• Texto extraído
══════════════════════════════
Juan J. López Cartón.

domingo, 16 de noviembre de 2014

CONVERSIÓN




            Las líneas de hoy quiero dedicarlas a una persona: a Mª Luz, mi madre; ¿Porqué? Muy simple, porque al igual que Mónica, la madre de Agustín, es la gran artífice no solo de lo que hoy soy yo, sino también Javi, Emilio, Chuchi y Miguel, mis hermanos. La persona más luchadora, consecuente y amante que conozco. La persona que en la sombra siempre veló y vela por mis sueños y mis desmanes en esta vida. Otro día os hablaré de ella porque, junto con mi padre Hilario, lo merecen.
            Como iba diciendo… CONVERSIÓN. Generalmente rodeada de un halo místico, y reflejo sobre todo de la vida de alguien como Agustín de Hipona: San Agustín. Aunque como ya habréis ido viendo en mis anteriores artículos mi misticismo es bastante particular ya que yo más que ascender y levitar soy de tener los pies en el suelo y además de orar y reflexionar, cosa por otro lado muy necesaria para mí, soy más de aquello de “a Dios rogando y con el mazo dando”.
            Nuestra vida es una continua conversión en cualquier aspecto: humano, espiritual y social. Todos nacemos como si fuésemos un folio en blanco, un folio que llenamos poco a poco conforme vamos avanzando día a día, año a año en la vida. Al principio, de recién nacidos apenas avanzamos en la escritura de nuestra historia y las primeras páginas de lo que luego se convertirá en el libro de nuestra vida se van escribiendo muy poco a poco, porque aparte de tener poco que decir, casi no tenemos tampoco cosas que contar desde la comodidad de una criatura a la que todo se le debe hacer. Conforme avanzan los años, como decía, las páginas se van llenando más rápidas con nuestros avances: nuestra primera palabra, nuestro primer paso, nuestro primer coscorrón con la silla o la mesa de turno… pero ya no hay vuelta atrás; a partir de ahí ya no paramos de escribir ni reflejar cómo, día a día, año tras año, nos vamos transformando, sufriendo una conversión en lo que llegaremos a ser.
            Nuestra vida, desde ese momento va paralelo a la conversión: dejamos de ser bebés para convertirnos en niños, que dejamos para convertirnos en adolescentes y después de convertirnos en jóvenes “maduros” hacemos de nuevo una conversión para llegar a ser hombres y mujeres “de provecho” o de “desecho”.
══════════════════════════════
• Consigna
Reescribe el fragmento del texto sobre la conversión que va desde "Las líneas de" hasta "Hilario, lo merecen.", ambos incluidos, y reemplaza "luchadora" por "valiente". Para este ejercicio no se necesitan los datos.

• Bloque de datos
══════════════════════════════
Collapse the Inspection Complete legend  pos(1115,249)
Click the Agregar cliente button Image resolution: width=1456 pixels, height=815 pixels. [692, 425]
══════════════════════════════
• Resultado obtenido
Las líneas de hoy quiero dedicarlas a una persona: a Mª Luz, mi madre; ¿Porqué? Muy simple, porque al igual que Mónica, la madre de Agustín, es la gran artífice no solo de lo que hoy soy yo, sino también Javi, Emilio, Chuchi y Miguel, mis hermanos. La persona más valiente, consecuente y amante que conozco. La persona que en la sombra siempre veló y vela por mis sueños y mis desmanes en esta vida. Otro día os hablaré de ella porque, junto con mi padre Hilario, lo merecen.